• DATA EXCERPTS
....
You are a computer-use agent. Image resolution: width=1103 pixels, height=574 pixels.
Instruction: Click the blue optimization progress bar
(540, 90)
....
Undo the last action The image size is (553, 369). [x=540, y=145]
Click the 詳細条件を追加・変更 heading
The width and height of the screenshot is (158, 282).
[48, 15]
....
• WHAT TO WORK ON
Pick out each row above that contains the string "Click" and copy it in full. Case counts.

• TASK SOLUTION
Instruction: Click the blue optimization progress bar
Click the 詳細条件を追加・変更 heading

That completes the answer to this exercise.